To examine the hypothesis that surface P-selectin-positive (degranulated) platelets are rapidly cleared from the circulation, we developed novel methods for tracking of platelets and measurement of platelet function in vivo. Washed platelets prepared from non-human primates (baboons) were labeled with PKH2 (a lipophilic fluorescent dye), thrombin-activated, washed, and re- infused into the same baboons. Three color whole blood flow cytometry was used to simultaneously: (1) identify platelets with a monoclonal antibody directed against GPIIb-IIIa (integrin alpha sub IIb Beta sub 3), (2) distinguish infused platelets by their PKH2 fluorescence, and (3) analyze platelet function with monoclonal antibodies. Two hours after infusion of autologous thrombin-activated platelets (P-selectin-positive, PKH2-labeled), 95 +/- 1% (mean +/- SEM, n = 5) of the circulating PKH2-labeled platelets had become P-selectin-negative.
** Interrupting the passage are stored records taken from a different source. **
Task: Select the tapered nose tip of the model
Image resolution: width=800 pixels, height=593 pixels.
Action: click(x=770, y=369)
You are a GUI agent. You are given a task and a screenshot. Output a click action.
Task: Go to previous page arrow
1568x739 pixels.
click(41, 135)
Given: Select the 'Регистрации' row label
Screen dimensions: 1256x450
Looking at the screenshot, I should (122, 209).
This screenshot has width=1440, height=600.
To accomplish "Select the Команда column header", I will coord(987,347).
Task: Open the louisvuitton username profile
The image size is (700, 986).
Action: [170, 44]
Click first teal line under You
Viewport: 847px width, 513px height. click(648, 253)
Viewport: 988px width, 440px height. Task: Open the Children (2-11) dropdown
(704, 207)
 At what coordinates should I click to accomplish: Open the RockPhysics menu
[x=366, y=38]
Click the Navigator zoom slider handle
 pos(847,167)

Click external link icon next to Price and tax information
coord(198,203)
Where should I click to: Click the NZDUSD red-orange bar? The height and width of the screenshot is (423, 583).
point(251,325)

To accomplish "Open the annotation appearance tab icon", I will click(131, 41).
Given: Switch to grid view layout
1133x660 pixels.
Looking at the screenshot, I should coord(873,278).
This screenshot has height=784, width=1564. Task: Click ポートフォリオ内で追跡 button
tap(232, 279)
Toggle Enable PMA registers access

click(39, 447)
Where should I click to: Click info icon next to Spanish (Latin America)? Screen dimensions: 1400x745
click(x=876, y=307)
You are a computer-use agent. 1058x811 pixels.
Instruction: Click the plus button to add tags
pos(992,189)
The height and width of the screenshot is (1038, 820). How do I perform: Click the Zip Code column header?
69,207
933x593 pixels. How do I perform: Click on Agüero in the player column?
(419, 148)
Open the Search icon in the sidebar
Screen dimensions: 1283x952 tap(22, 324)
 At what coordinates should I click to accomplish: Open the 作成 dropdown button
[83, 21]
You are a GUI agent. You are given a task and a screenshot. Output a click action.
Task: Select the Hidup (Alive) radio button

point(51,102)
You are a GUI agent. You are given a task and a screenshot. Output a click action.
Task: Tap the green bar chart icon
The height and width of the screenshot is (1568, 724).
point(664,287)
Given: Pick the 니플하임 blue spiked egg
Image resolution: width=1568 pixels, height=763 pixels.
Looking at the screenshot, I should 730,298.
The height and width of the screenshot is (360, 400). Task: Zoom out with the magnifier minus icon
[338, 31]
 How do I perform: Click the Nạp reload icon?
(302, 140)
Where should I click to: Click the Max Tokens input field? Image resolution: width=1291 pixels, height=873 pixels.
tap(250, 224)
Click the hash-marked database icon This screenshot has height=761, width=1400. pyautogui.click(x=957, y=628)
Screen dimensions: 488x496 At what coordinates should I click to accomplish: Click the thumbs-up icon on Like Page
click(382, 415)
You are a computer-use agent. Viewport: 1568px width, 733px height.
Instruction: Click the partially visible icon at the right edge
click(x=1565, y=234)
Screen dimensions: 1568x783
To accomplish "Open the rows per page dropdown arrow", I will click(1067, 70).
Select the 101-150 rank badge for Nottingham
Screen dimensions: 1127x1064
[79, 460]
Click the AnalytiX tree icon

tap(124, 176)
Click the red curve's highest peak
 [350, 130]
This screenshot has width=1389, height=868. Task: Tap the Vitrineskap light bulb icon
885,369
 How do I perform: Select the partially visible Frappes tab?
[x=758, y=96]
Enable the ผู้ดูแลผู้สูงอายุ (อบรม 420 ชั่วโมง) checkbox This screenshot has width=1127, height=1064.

Compared with platelets not activated with thrombin pre-infusion, the recovery of these circulating PKH2-labeled, P-selectin-negative platelets was similar 24 hours after infusion and only slightly less 48 hours after infusion. The loss of platelet surface P-selectin was fully accounted for by a 67.1 +/- 16.7 ng/mL increase in the plasma concentration of soluble P selectin. The circulating PKH2-labeled, P-selectin-negative platelets were still able to function in vivo, as determined by their: (a) participation in platelet aggregates emerging from a bleeding time wound, (b) binding to Dacron in an arteriovenous shunt, (c) binding of monoclonal antibody PAC1 (directed against the fibrinogen binding site on GPIIb-IIIa), and (d) generation of procoagulant platelet-derived microparticles.